Exercise brief. Copy out, word for word, the stretch from the start of the items through the line containing "Nathan Dickey (817, 667)", and leave the pictures out of your answer.

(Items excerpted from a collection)
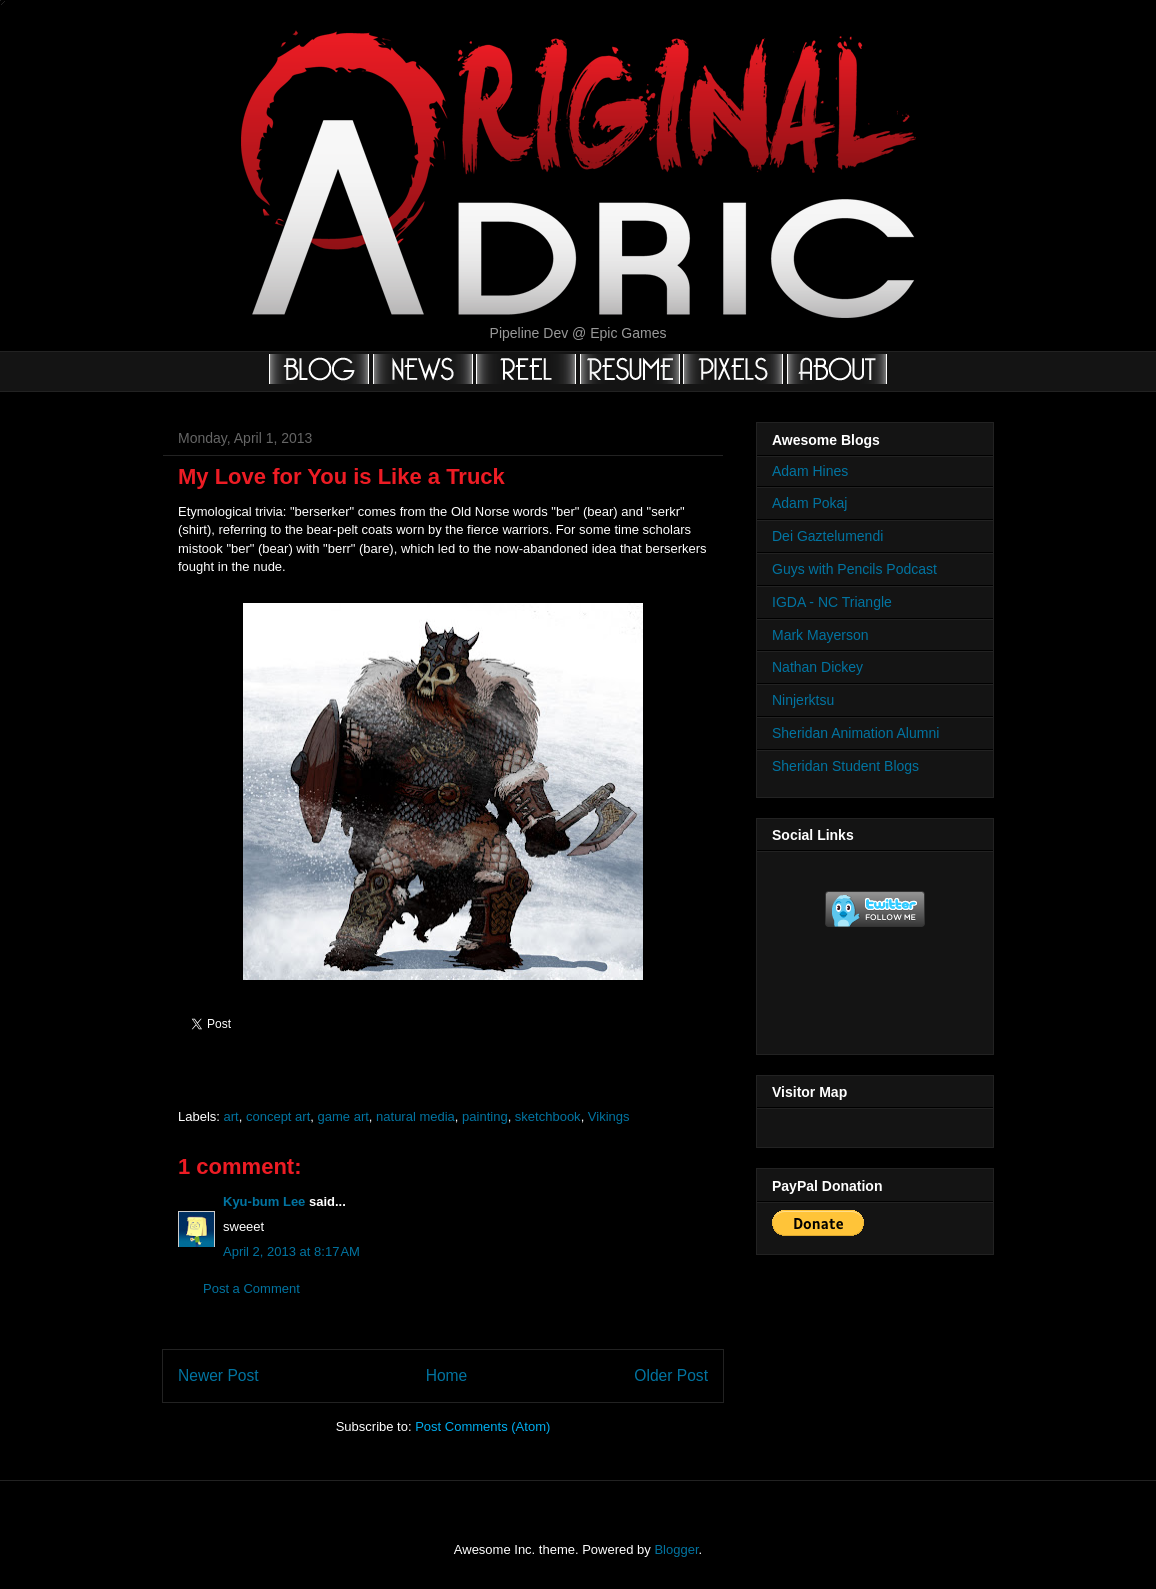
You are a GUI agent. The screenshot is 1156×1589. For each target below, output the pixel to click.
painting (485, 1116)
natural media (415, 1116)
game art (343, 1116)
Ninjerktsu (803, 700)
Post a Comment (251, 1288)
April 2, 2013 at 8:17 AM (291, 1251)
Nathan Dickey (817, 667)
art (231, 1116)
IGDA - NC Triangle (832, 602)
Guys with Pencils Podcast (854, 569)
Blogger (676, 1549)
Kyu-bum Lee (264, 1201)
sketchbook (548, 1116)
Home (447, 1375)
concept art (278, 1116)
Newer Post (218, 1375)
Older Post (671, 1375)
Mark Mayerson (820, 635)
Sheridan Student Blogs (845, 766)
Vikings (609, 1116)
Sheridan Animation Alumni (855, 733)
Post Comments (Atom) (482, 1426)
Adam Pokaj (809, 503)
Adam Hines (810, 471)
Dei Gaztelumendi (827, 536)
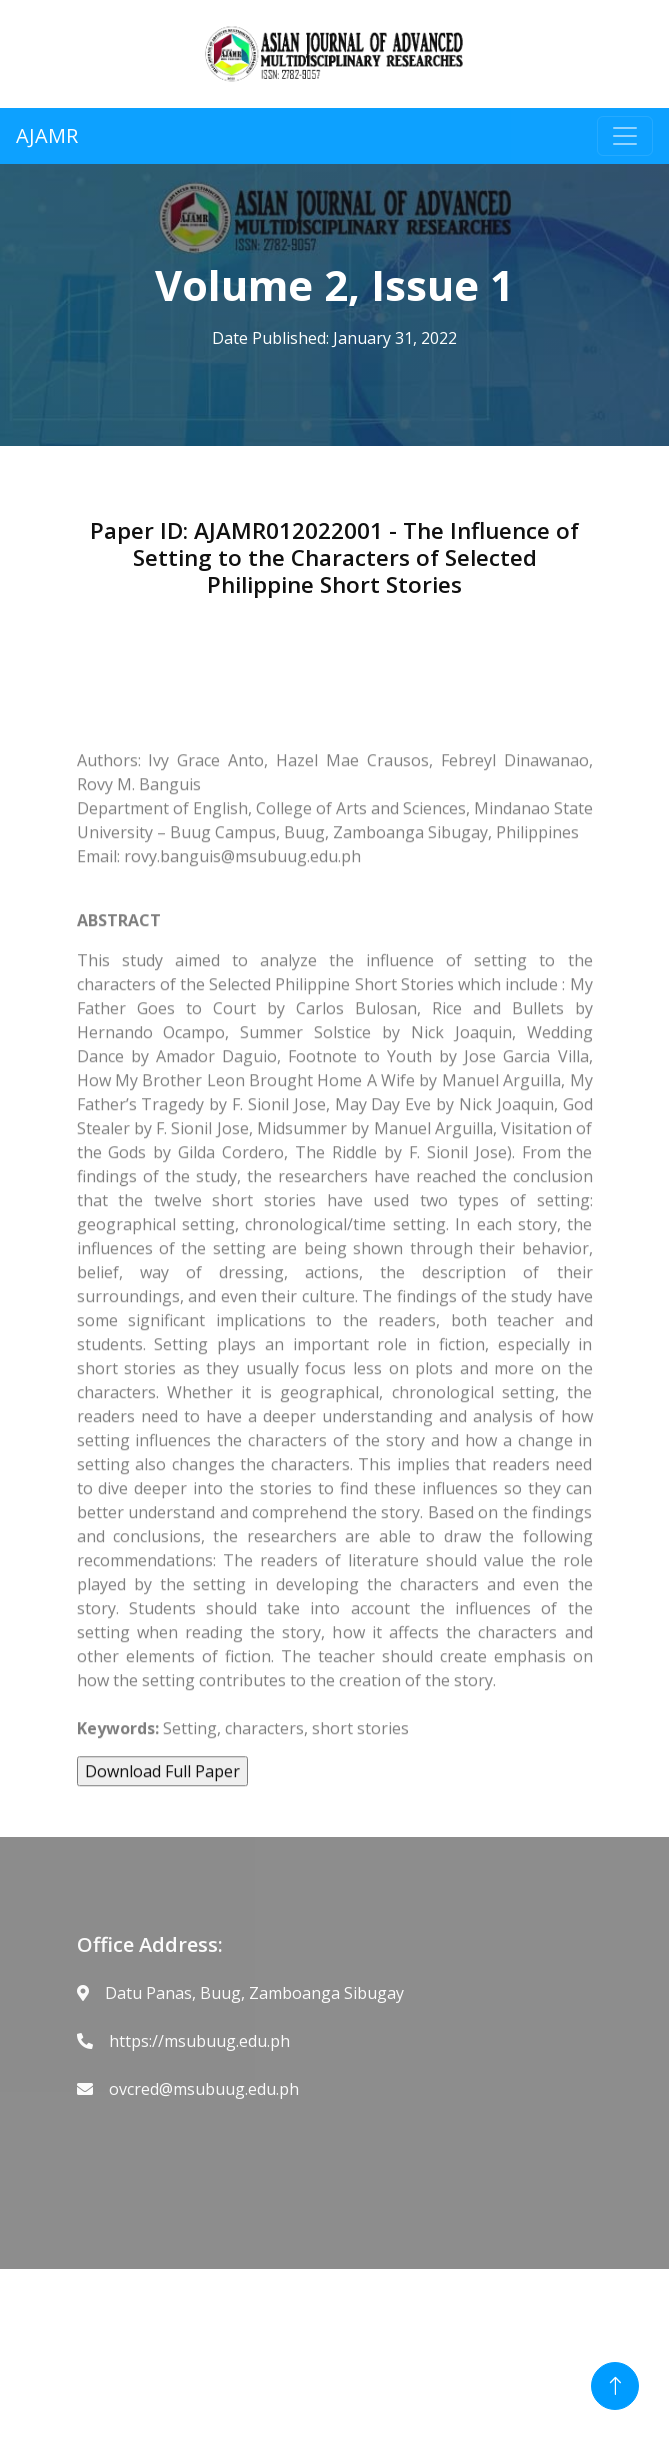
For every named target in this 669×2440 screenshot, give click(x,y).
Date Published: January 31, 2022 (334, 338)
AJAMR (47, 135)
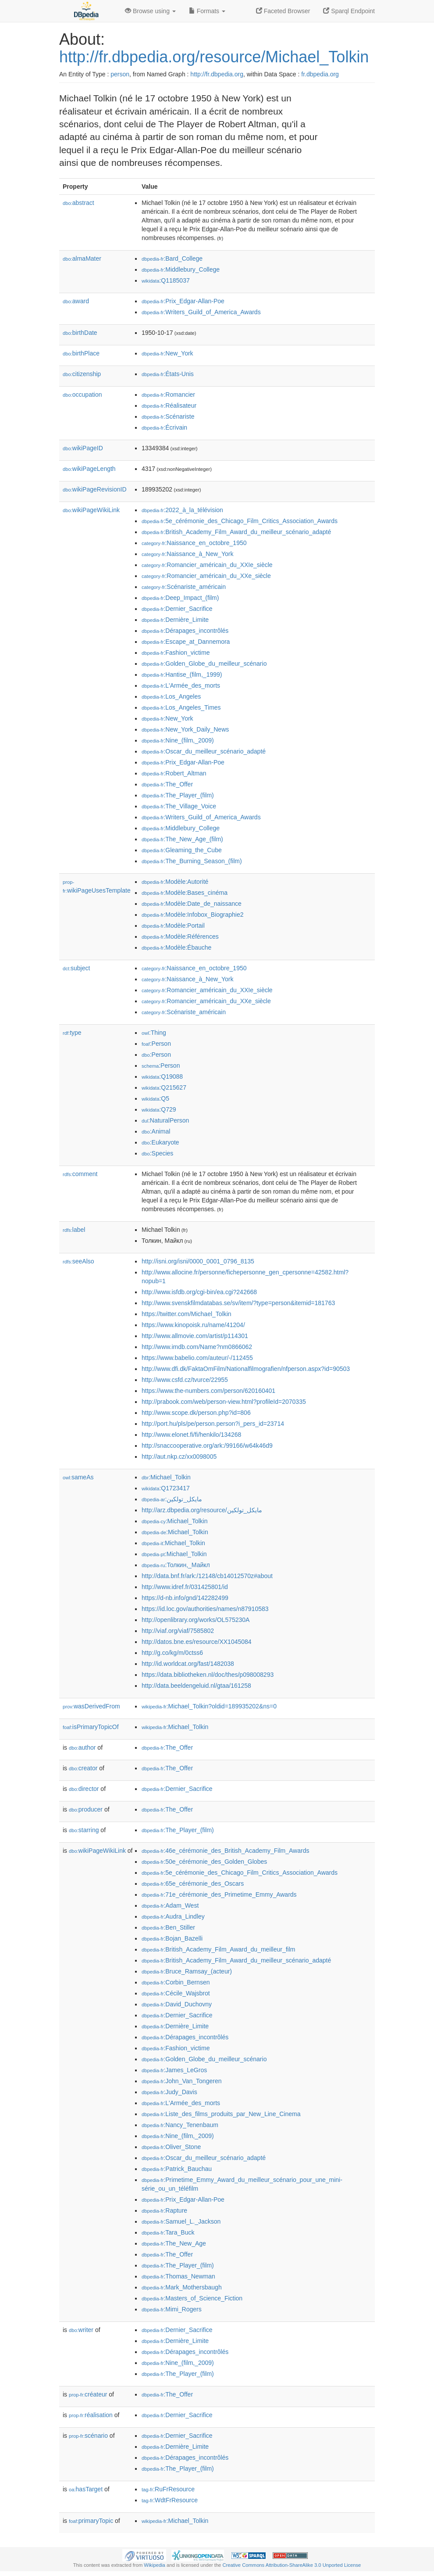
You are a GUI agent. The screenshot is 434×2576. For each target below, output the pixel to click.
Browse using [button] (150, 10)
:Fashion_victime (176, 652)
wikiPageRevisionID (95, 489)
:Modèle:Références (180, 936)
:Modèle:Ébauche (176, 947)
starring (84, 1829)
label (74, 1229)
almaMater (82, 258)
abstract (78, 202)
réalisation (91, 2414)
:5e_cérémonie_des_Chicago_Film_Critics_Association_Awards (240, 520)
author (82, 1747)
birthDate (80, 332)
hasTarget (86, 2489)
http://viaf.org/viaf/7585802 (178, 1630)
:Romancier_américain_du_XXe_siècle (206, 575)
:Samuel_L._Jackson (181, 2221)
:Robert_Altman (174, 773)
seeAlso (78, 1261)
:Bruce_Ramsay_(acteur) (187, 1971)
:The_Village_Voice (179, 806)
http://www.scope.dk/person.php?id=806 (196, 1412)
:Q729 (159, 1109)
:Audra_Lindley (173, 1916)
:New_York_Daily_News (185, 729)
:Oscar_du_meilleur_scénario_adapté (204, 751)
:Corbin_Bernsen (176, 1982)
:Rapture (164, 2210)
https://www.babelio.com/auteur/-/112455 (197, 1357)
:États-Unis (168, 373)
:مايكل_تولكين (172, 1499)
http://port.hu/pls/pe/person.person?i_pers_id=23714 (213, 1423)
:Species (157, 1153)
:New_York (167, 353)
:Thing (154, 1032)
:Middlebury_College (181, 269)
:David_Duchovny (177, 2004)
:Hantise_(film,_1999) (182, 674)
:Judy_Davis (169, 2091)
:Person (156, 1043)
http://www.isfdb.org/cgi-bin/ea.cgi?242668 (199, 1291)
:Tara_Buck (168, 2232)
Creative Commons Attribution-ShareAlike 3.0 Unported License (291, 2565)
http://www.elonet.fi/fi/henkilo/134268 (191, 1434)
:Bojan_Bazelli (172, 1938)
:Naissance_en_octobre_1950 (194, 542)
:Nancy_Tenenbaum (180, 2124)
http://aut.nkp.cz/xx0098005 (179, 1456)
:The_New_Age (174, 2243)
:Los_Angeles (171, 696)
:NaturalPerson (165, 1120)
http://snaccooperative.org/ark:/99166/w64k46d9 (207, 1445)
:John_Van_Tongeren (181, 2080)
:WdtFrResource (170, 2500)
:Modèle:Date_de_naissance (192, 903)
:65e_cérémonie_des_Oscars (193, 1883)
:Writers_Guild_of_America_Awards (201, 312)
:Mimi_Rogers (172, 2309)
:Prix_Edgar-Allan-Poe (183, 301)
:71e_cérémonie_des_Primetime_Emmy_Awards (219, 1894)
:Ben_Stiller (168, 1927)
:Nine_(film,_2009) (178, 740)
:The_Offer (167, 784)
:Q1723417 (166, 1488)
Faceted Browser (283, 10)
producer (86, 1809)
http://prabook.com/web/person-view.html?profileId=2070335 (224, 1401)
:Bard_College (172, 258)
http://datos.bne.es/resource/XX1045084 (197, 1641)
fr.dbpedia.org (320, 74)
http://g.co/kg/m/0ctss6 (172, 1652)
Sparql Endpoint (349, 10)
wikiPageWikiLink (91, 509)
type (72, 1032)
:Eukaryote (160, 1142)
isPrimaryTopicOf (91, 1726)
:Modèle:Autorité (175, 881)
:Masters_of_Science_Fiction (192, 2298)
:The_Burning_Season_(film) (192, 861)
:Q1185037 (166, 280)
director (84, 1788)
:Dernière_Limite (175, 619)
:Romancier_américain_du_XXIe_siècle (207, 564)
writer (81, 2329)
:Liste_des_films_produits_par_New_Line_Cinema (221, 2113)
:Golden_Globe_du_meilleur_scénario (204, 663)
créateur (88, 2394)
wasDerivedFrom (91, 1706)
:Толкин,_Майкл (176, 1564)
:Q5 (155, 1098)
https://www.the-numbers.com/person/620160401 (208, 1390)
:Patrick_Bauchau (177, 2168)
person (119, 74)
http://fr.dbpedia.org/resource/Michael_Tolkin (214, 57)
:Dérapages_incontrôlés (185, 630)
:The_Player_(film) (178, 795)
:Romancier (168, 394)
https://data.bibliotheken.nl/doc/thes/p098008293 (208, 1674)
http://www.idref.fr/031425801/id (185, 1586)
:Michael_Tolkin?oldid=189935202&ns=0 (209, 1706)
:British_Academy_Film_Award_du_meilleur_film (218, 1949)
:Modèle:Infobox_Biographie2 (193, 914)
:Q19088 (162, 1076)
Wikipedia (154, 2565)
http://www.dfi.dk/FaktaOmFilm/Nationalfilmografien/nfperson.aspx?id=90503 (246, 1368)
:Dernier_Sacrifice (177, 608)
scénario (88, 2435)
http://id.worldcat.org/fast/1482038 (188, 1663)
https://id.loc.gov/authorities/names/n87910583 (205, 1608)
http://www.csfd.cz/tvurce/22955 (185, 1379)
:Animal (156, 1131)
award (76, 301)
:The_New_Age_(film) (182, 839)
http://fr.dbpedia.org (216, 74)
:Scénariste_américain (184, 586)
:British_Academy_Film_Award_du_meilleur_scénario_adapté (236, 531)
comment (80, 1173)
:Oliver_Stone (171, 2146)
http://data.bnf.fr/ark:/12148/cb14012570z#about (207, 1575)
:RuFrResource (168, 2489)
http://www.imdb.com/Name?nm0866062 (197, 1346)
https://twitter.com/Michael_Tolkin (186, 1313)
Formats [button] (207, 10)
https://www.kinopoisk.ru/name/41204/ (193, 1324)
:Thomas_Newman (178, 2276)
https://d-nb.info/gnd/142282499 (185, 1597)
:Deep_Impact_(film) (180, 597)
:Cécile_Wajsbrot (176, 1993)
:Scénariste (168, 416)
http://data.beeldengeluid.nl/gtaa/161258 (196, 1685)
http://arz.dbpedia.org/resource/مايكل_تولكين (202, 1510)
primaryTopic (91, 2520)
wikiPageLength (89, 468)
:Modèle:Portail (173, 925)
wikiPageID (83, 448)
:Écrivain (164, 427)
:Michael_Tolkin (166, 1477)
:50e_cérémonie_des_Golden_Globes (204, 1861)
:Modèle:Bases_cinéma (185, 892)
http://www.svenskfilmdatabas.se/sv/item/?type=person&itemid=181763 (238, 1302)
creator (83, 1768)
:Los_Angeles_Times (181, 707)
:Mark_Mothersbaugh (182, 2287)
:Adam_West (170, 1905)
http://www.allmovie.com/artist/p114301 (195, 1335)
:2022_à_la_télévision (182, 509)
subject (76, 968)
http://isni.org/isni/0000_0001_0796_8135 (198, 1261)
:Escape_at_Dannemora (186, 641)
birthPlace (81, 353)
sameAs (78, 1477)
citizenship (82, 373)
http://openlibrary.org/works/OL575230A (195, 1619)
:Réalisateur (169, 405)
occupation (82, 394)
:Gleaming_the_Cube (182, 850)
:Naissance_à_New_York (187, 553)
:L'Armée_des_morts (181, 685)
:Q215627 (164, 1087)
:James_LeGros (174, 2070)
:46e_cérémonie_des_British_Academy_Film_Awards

Solution to this problem.
You are a GUI agent. The screenshot is 1156×1589. For each target below, output the pixel to click.
painting (485, 1116)
natural media (415, 1116)
game art (343, 1116)
Ninjerktsu (803, 700)
Post a Comment (251, 1288)
April 2, 2013 at 8:17 AM (291, 1251)
Nathan Dickey (817, 667)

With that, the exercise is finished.